The old classic Gucci loafers are constructed in this manner. The key difference here is the deep channel which is cut in the outer sole and sealed up after stitching to the uppers. So when you look at the soles of these shoes they look glued on, but are in reality stitched. Obviously other shoes are made this way, but Gucci's are probably the most famous example, hence I have used them here. (Note that the plug/apron on Gucci's is first wrapped over the upper/quarters with a thin rope before stitching, but this doesn't affect the basic moccasin construction method.)

Diagram #5 (Tod's):

Just for information, the diagram shows how Tod's driving moccasins are constructed. Basically a pre-formed rubber insert is sewn to the uppers (which is pre-punched to fit the rubber nubs), the uppers are lasted upwards, and the apron/plug sewn to the top to close the shoe.

Overall, the key point to undertand about genuine moccasin constructed shoes is the way the uppers/quarters are lasted upwards around the last from the bottom up and sewn together at the top.


----------



## Doctor Damage (Feb 18, 2005)

*PART 2...*

*Non-Moccasin Construction Methods*

Now that a variety of methods of assembling genuine moccasin constructed shoes have been reviewed, how do these compare to other methods? Basically, there are two more which are particularly relevant here: Goodyear/welted and cemented. For trivia buffs, I also include turn-shoes. (Obviously, there are numerous other methods for constructing shoes, including athletic shoes, etc.)

┄┄┄┄┄┄┄┄┄┄┄┄┄┄┄┄┄┄┄┄

» Requests
**1)** Copy the passage of the shoe construction thread from "Overall, the key" up to and including "(Feb 18, 2005)".
**2)** Proceed with the shoe construction thread, writing on from its last sentence.
You will not need the listing for anything.

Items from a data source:
┄┄┄┄┄┄┄┄┄┄┄┄┄┄┄┄┄┄┄┄

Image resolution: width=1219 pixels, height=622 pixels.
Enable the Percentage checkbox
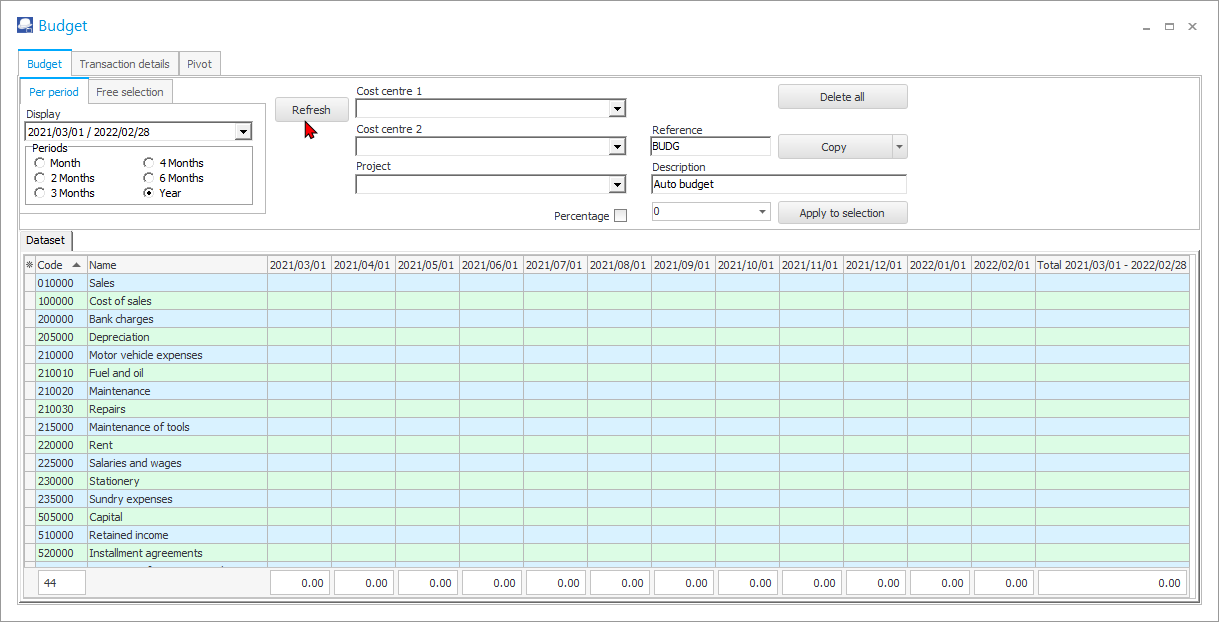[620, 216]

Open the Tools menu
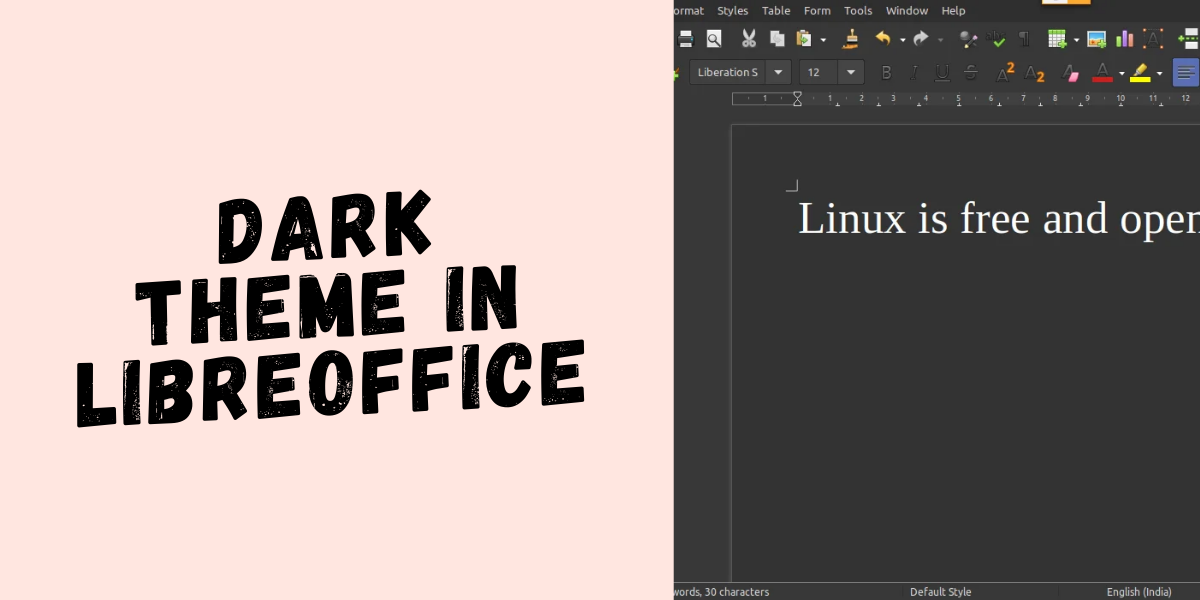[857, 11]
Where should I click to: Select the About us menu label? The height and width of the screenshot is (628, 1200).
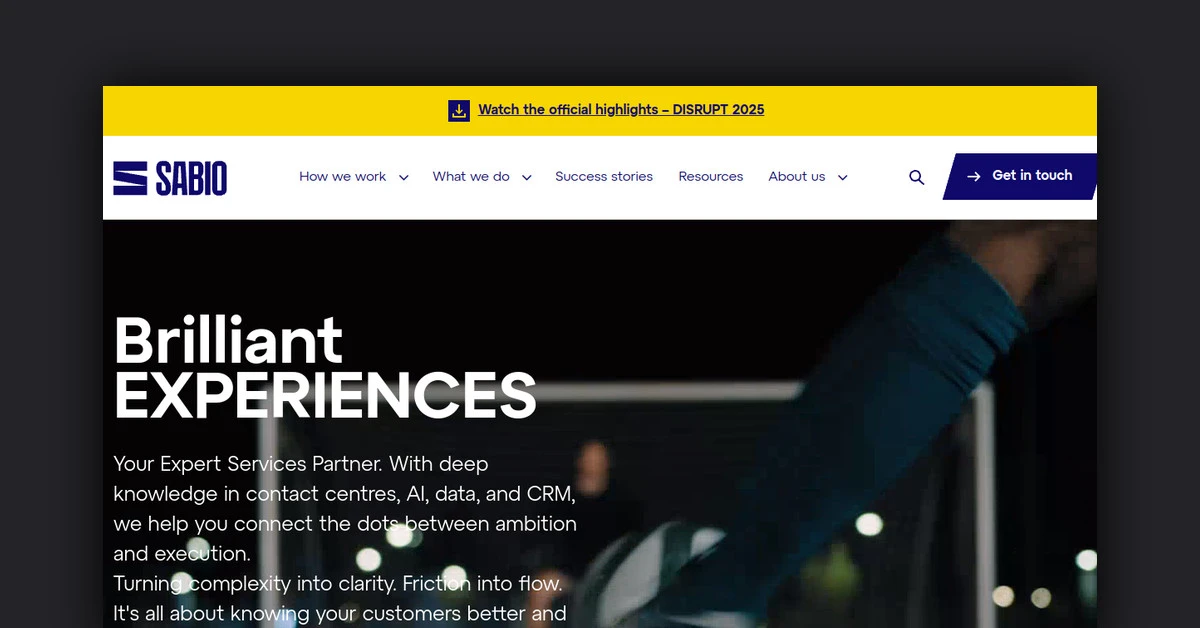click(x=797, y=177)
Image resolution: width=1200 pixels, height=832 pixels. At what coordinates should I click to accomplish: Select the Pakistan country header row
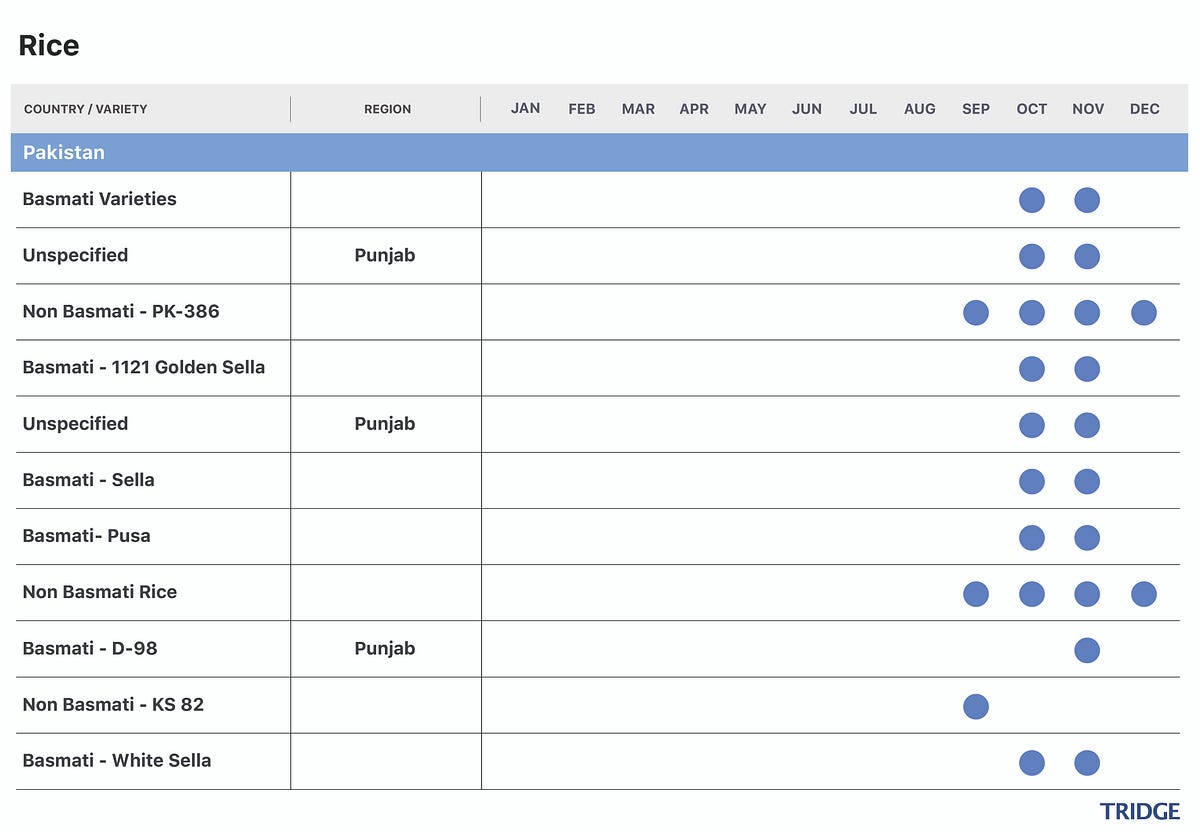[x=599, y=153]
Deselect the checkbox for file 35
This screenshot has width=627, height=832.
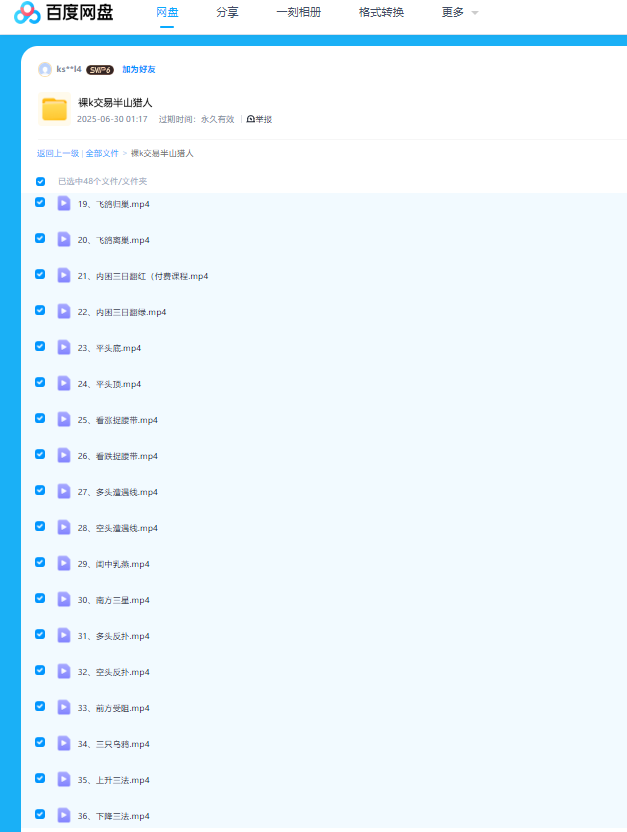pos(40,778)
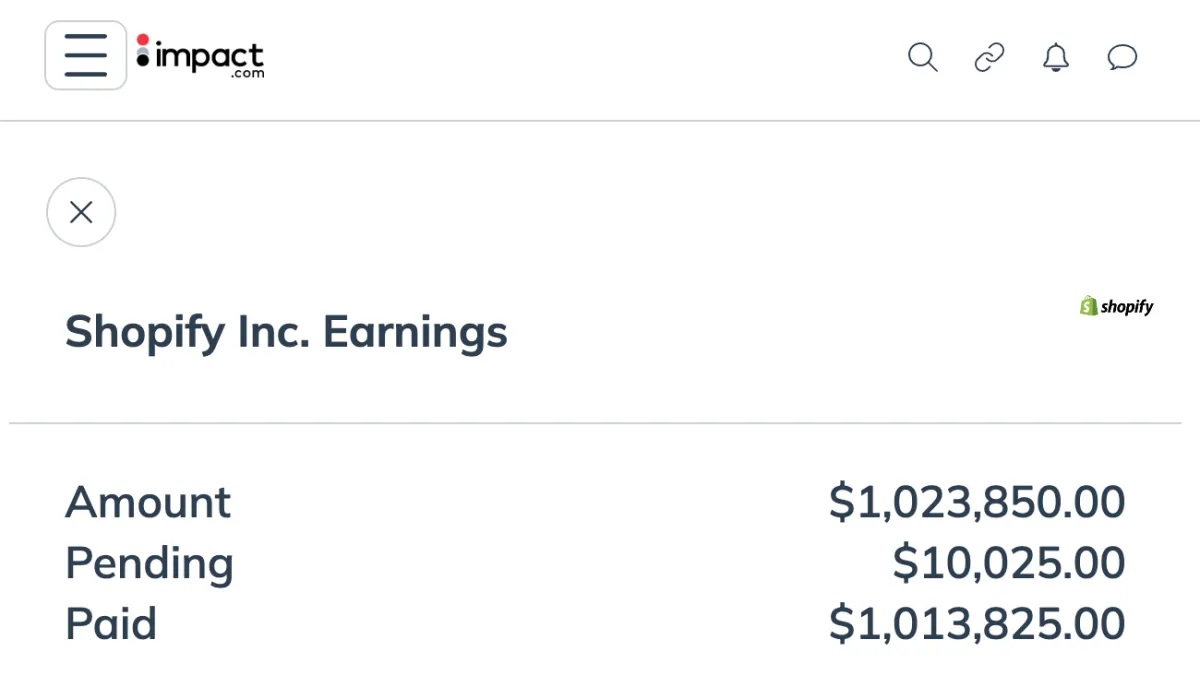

┄┄┄┄┄┄┄┄┄┄┄┄┄┄┄┄┄┄┄┄

» Task-by-task answers
**1)**
Overall, the key point to undertand about genuine moccasin constructed shoes is the way the uppers/quarters are lasted upwards around the last from the bottom up and sewn together at the top.


----------



## Doctor Damage (Feb 18, 2005)

**2)**
Diagram #6 (Goodyear/welted):

This is the most common method of constructing good quality shoes. In this method, the insole is tacked to the bottom of the last and a "feather" or ridge of leather is sculpted or attached around the edge of the insole. The uppers are stretched down over the last and nailed down to the insole. A long strip of leather, called the welt, is then sewn around the edge of the shoe by stitching through the feather and uppers. When complete, the feather, uppers, and welt are now stitched together - this gives the Goodyear/welted shoe its immense robustness and strength. Cork is used to fill in the gaps and the outer sole is glued to the bottom of the shoe and stitched to the edge of the welt only - this gives the Goodyear/welted shoe its longevity, since the outer sole is stitched to the welt only, it can be removed and replaced without disrupting the welt/upper/feather stitching. (If none of this makes sense, find a copy of Vass's book on bespoke shoes and stare at the photos for a while; you will reach that Eureka! moment when it all makes sense.)

Examples include the Alden tassel loafers and LHS. In fact, virtually all good quality lace-ups and tassel loafers are constructed using this method. Double-sole brogues and boots have a middle sole between the welt and the outer sole. (This method is modified with a welt that wraps the outside of the upper, such as in long-wing brogues, however this is not relevant to my discussion and so I have not include it here.)

Thus the LHS is a penny loafer with "moccasin" stitching around the toe, but it is not of genuine moccasin construction and is therefore correctly considered an imitation moccasin.

Diagram #7 (cemented):

This method is used for fancy house slippers, such as the "Albert" slippers sold by Brooks Brothers, Church's, Bowhill & Elliot, and Stubbs & Wooton. The insole is tacked to the bottom of the last, the uppers are down-lasted over the last and glued to the bottom of the insole, and the outer sole is glued on top of all of this to complete the shoe. Needless to say, this is a less robust method of constructing shoes and it is used mostly for lightweight slippers.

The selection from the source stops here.